夫の趣味が家全体に影響するのが我慢の限界を超え始めているのだろう。








私は、なにげなく聞いてみた。








「元はここに何があったんですか?」


「大きい飛行機が飾ってありました。」









「大きい飛行機ですかぁ。何だろう。


 ジャンボ旅客機ですかねぇ。」





「いえ、旅客機じゃないと思いますよ。見ますか?


 仏壇の部屋にあります。」







「仏壇の部屋?」


何かピンと来る物があった。








大阪に行った後、


ここにあった物を仏壇の部屋に移動させた。


そして悪い事が起き始めた。
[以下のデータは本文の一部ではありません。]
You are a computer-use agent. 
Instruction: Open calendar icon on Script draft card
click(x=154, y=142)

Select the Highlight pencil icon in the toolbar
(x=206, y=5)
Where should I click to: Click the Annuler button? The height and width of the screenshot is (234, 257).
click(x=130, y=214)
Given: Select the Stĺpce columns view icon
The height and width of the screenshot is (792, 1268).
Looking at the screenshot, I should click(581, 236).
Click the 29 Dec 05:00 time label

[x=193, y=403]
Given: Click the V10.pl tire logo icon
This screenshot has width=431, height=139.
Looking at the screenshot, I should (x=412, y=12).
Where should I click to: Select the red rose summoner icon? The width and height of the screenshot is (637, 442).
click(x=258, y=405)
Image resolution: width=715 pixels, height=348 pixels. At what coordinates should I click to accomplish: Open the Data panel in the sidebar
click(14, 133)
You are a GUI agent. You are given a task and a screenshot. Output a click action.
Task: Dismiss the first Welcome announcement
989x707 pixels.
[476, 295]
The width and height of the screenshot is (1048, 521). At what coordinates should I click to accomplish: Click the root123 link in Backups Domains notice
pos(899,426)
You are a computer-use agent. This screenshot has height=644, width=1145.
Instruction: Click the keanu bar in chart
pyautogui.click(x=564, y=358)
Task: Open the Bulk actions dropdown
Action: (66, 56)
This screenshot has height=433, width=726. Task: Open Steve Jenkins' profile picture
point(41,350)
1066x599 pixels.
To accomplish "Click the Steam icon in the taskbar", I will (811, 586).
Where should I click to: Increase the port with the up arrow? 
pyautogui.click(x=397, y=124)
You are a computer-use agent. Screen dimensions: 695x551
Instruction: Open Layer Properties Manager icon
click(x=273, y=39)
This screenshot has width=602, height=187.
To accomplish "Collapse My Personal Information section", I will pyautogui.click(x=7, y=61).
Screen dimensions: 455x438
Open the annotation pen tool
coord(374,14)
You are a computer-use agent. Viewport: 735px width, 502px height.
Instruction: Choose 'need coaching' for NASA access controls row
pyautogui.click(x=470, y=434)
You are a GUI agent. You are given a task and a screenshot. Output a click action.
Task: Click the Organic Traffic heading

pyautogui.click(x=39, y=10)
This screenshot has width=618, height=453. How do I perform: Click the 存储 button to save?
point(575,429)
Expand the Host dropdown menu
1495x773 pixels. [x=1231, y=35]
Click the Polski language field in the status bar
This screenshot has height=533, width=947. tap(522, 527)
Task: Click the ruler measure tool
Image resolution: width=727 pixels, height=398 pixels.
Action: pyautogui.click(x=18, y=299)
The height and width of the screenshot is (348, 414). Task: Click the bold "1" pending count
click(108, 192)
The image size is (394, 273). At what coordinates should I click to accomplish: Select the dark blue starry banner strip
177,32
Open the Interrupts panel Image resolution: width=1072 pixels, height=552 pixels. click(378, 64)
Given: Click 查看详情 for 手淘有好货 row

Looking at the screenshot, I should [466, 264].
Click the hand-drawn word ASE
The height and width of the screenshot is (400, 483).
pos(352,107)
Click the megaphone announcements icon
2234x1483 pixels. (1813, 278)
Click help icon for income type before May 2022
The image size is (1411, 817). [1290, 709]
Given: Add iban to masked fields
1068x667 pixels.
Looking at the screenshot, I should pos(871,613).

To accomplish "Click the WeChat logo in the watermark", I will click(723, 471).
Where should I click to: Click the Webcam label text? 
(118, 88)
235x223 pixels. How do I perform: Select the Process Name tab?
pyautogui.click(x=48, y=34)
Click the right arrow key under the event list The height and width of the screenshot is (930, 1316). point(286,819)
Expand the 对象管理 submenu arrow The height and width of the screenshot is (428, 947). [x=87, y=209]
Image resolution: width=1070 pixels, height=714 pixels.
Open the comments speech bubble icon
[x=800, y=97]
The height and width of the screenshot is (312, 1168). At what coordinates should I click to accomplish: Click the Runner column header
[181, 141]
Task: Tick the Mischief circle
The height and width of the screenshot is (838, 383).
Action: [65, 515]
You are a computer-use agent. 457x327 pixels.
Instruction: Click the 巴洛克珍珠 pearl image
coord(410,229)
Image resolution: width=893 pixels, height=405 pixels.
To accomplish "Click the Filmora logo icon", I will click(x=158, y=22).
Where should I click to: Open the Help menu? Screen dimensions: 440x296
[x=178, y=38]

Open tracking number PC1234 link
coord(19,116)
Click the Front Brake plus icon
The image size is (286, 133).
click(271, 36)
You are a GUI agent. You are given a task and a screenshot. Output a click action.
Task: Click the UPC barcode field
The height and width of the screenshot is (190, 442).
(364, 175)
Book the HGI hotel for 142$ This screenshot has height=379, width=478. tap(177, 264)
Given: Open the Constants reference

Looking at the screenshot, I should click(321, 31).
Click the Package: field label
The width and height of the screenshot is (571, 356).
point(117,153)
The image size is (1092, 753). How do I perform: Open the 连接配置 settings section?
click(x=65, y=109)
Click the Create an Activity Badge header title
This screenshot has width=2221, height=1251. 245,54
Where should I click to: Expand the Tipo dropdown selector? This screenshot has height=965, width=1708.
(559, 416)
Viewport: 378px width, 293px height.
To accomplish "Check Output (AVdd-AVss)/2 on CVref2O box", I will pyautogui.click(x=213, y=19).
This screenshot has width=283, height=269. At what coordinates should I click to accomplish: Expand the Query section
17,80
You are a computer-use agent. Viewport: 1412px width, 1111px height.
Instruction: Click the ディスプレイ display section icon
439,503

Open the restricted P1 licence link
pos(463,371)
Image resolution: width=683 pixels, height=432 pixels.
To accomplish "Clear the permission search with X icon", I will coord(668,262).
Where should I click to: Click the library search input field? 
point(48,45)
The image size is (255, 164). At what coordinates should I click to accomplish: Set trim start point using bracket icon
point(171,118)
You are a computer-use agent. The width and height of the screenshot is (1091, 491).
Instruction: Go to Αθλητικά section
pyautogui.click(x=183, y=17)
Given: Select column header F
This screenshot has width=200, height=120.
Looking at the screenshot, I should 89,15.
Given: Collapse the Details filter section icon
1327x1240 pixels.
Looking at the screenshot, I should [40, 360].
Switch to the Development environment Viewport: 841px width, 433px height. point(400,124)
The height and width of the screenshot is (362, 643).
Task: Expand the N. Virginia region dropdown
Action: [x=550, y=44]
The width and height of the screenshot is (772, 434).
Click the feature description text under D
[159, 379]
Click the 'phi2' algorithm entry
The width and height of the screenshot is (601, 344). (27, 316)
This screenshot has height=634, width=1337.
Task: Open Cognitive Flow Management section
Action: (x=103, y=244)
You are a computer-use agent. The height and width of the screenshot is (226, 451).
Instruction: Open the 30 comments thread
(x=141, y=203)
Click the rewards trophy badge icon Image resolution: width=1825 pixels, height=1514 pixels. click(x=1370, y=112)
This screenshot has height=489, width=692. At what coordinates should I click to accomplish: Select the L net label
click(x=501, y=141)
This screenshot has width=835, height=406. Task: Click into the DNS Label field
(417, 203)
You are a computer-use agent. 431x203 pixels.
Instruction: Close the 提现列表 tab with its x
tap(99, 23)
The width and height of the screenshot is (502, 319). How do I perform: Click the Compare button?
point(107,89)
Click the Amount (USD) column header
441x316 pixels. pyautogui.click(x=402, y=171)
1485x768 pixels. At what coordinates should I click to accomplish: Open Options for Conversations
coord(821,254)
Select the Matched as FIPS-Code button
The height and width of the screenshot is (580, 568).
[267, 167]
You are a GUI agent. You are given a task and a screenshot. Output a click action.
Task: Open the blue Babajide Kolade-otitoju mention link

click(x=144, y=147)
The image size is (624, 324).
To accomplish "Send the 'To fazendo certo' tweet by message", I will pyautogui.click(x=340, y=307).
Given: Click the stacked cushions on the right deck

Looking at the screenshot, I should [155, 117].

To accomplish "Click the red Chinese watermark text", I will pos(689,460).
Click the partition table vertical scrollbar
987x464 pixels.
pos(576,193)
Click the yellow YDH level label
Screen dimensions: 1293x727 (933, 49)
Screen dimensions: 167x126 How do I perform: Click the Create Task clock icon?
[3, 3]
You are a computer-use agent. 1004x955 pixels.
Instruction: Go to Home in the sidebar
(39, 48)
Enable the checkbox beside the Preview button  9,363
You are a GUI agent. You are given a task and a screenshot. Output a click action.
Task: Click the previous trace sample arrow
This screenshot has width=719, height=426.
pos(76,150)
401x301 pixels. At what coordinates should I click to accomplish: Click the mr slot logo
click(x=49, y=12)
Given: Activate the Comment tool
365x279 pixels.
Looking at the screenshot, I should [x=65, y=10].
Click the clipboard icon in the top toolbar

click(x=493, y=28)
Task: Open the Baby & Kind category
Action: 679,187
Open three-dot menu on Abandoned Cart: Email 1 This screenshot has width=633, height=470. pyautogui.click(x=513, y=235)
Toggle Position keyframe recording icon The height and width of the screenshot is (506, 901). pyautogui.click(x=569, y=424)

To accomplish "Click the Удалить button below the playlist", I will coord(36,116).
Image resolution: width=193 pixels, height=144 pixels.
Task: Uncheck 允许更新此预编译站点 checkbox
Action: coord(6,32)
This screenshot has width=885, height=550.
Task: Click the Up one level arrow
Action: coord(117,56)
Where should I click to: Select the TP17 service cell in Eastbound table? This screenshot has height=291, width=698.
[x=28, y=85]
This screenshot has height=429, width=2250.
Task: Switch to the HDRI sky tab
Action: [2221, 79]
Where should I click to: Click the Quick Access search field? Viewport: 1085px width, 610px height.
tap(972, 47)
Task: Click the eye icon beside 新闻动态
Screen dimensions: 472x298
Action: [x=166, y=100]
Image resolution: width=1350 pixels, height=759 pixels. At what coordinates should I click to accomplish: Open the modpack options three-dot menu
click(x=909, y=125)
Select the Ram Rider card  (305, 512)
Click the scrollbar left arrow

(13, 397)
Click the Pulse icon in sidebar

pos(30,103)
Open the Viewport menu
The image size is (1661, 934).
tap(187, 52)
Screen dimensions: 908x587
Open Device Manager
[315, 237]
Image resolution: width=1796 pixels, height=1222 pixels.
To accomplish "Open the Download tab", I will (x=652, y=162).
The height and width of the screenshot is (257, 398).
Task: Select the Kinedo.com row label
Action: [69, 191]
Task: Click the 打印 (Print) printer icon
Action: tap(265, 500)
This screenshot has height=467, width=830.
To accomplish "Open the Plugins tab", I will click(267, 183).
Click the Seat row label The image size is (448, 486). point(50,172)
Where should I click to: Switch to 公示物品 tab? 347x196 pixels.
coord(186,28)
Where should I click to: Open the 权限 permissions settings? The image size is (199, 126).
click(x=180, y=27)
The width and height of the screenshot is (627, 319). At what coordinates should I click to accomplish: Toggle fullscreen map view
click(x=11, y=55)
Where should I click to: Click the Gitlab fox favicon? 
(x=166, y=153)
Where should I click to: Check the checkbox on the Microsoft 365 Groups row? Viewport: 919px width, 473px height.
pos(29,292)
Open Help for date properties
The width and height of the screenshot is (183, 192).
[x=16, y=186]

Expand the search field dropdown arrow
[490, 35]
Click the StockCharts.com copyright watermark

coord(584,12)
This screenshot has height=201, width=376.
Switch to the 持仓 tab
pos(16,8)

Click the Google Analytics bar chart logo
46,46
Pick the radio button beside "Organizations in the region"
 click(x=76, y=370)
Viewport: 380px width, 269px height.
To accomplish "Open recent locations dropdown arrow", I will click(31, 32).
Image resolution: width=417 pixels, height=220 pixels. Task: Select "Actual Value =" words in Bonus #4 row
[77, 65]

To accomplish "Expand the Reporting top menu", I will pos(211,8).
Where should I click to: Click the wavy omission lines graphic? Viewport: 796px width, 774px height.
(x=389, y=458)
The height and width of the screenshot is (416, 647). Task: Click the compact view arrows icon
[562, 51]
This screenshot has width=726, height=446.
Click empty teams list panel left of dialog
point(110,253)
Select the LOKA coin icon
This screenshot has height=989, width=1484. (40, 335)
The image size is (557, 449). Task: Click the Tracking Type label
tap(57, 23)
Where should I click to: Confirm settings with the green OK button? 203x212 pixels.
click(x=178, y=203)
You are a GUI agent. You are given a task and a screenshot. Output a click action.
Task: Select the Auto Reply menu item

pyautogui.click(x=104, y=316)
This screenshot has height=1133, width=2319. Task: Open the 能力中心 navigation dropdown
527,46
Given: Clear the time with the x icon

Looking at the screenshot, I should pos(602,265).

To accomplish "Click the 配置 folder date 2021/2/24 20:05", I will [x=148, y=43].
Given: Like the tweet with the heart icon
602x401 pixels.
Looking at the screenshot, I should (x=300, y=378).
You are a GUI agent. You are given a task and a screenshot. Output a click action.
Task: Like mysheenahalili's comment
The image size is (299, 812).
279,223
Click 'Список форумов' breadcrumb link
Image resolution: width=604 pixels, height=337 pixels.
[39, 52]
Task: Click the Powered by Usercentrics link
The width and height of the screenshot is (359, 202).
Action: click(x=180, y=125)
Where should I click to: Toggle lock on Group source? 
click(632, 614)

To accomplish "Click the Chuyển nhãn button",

と考えられなくもなかったからだ。







さっそく仏壇のある部屋を見せてもらう事にした。


そこは畳の部屋で、立派な床の間もあった。








そして、大きな飛行機は、


その床の間に飾ってあった。







私はそれを見て、感じるモノがあったので聞いてみた。





「奥さんかご主人のご先祖に、


 第二次世界大戦で、空襲で亡くなった方はいませんか?」





すると、


ご主人の曽祖父と曾祖母、それにその家族が


東京大空襲で亡くなっているという。









私はそれを聞いて、


ああ、これかもしれないと思って、





彼女にアドバイスした。








床の間のプラモデルを全部、すぐに他の部屋に移動させて、


仏壇にお線香をあげて、


飛行機を床の間に飾った事を謝って下さい。






そして、出来れば、


ご主人が退院したら、


庭でこの飛行機を壊して燃やして下さい。





最後に、


玄関にあった新聞紙や雑誌の束を私の車に乗せて、


私が代わりに捨てて来てあげる事にして、


彼女の家を後にした。







その後、ご主人は燃やして、


それ以来、事故は起きていないという。








第二次世界大戦中の1944年から45年にかけて、


東京は、100回以上空襲を受けて多くの人が焼け死んだ。



世に言う、東京大空襲である。







空から大量の爆弾と焼夷弾の雨が降ってきて、一般市民8万人以上が焼死んだ。


そして、それを落とした飛行機こそ、



彼女の家の床の間に飾ってあった



アメリカの大型戦略爆撃機、B29だったのである。







逃げ惑う子供たちを殺し、自分の命をも奪ったB29



それを仏壇の部屋の床の間に飾られた事で、


今まで守ってきたのを止めたのかもしれない。




自分の部屋に飾るならいいが、


仏壇の部屋とか床の間に飾ったのが良くなかったと言える。



初めに彼女が、「幸運が逃げていくよう」と表現したのが当たっていた。





自分や子供の命を奪ったものは、


いつまでも覚えていて恐怖や不快に感じる事もある。







PS.余談ではあるが、



空軍力の勝利 」という


ウォルト・ディズニーが作ったアニメがある。



1943年に制作されたものだが、



2年後の




東京大空襲を予言したと思わせる場面が終盤にある。と言われている。